On Wed, Nov 11, 2020 at 07:37:37PM +0530, Neeraj Upadhyay wrote:
> For a new grace period request, RCU GP kthread transitions
> through following states:
> 
> a. [RCU_GP_WAIT_GPS] -> [RCU_GP_DONE_GPS]
> 
> Initial state, where GP kthread waits for a new GP start
> request is RCU_GP_WAIT_GPS. On new GP request (started by
> callers, for any new callbacks, by setting RCU_GP_FLAG_INIT
> gp_state flag and waking up the GP kthread) GP kthread
> enters RCU_GP_DONE_GPS.
> 
> b. [RCU_GP_DONE_GPS] -> [RCU_GP_ONOFF]
> 
> Grace period initialization starts in rcu_gp_init(), which
> records the start of new GP in rcu_state.gp_seq and enters
> into RCU_GP_ONOFF state.
> 
> c. [RCU_GP_ONOFF] -> [RCU_GP_INIT]
> 
> In RCU_GP_ONOFF state, for each leaf rnp node, GP kthread
> applies the buffered online/offline information of its cpus,
> from ->qsmaskinitnext to ->qsmaskinit, which is basically
> the mask of cpus, which need to report quiescent state, for
> the new GP to complete.
> 
> Also, in this state, an outgoing rnp's (for which all cpus
> are now offline and there are no tasks blocked inside
> RCU read section) or an incoming rnp's (for which first cpu
> comes online) participation in the new and subsequent GP is
> advertised, by propagating its qsmaskinit information up the
> tree.
> 
> d. [RCU_GP_INIT] -> [RCU_GP_WAIT_FQS]
> 
> In RCU_GP_INIT state, current GPs qs mask information and new
> GP seq is propagated down the tree, into all rnp nodes,
> in breadth first order.
> 
> On GP initialization completion, GP kthread enters a fqs loop,
> which does following things, to get quiescent state reported
> for cpus, which aren't quiesce in ->qsmask:
> 
>   i. For CPUs, which have entered idle since the first iteration,
>      report quiescent state up the tree.
> 
>   ii. Based on how long the current grace period has been running
>       for, either, set the appropriate flags, so that sched clock
>       interrupt on that cpu, does qs reporting or do a resched
>       on that cpu.
> 
> On each iteration, it transitions through following states. The fqs
> loop is terminated on GP completion, when all CPUs report their
> quiescent state and all RCU readers, blocking current grace period
> have completed the RCU read section.
> 
> e. [RCU_GP_WAIT_FQS] -> [RCU_GP_DOING_FQS]
> 
> GP kthread uses a timed wait (jiffies_till_first_fqs for first
> iteration and jiffies_till_next_fqs for subsequent iterations),
> before doing all the work, to force quiescent state on
> all cpus. It wakes up from this state, either on timeout, or
> when (RCU_GP_FLAG_FQS | RCU_GP_FLAG_OVLD) flags are set, either
> on callback overload conditions or when last cpu reports its
> quiescent state and all RCU readers blocking current GP, have
> left the RCU read section.
> 
> f. [RCU_GP_CLEANUP] -> [RCU_GP_CLEANED]
> 
> Mark end of grace period, in ->gp_seq, on all rnp nodes, in breadth
> first order and finally in rcu_state.
> 
> For cases where timers are not served (due to issues in timer
> configuration, in timer framework or due to softirqs not getting
> handled, when there is a storm of interrupts) on the CPU,
> where GP kthread queued a timer (for timed wait, which is done
> in RCU_GP_WAIT_FQS) its possible that RCU kthread never wakes up.
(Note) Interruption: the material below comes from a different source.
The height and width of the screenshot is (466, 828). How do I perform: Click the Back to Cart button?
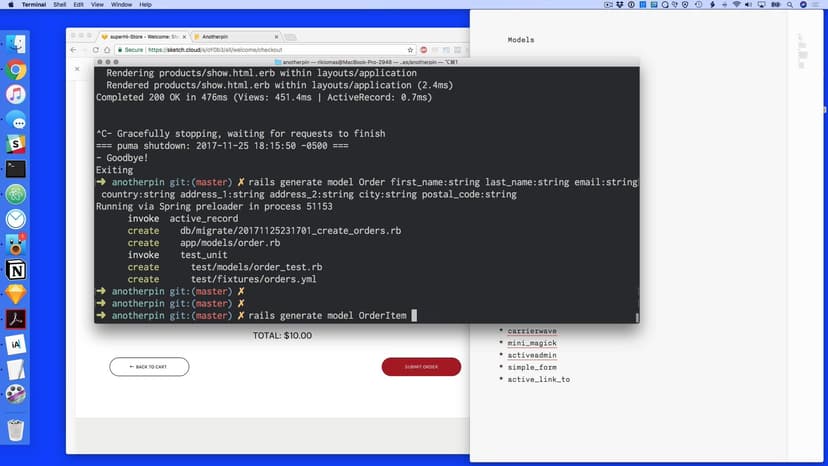click(x=149, y=367)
> Report the same from stall warnings, if GP thread is in RCU_GP_WAIT_FQS
> state, and the timeout has elapsed and the kthread is not woken.
> 
> Signed-off-by: Neeraj Upadhyay <neer...@codeaurora.org>
> ---
>  kernel/rcu/tree.c       | 25 +++++++++++++++----------
>  kernel/rcu/tree_stall.h | 33 +++++++++++++++++++++++++++++++++
>  2 files changed, 48 insertions(+), 10 deletions(-)
> 
> diff --git a/kernel/rcu/tree.c b/kernel/rcu/tree.c
> index 413831b..804e543 100644
> --- a/kernel/rcu/tree.c
> +++ b/kernel/rcu/tree.c
> @@ -1767,7 +1767,7 @@ static bool rcu_gp_init(void)
>        * go offline later.  Please also refer to "Hotplug CPU" section
>        * of RCU's Requirements documentation.
>        */
> -     rcu_state.gp_state = RCU_GP_ONOFF;
> +     WRITE_ONCE(rcu_state.gp_state, RCU_GP_ONOFF);
>       rcu_for_each_leaf_node(rnp) {
>               smp_mb(); // Pair with barriers used when updating ->ofl_seq to 
> odd values.
>               firstseq = READ_ONCE(rnp->ofl_seq);
> @@ -1833,7 +1833,7 @@ static bool rcu_gp_init(void)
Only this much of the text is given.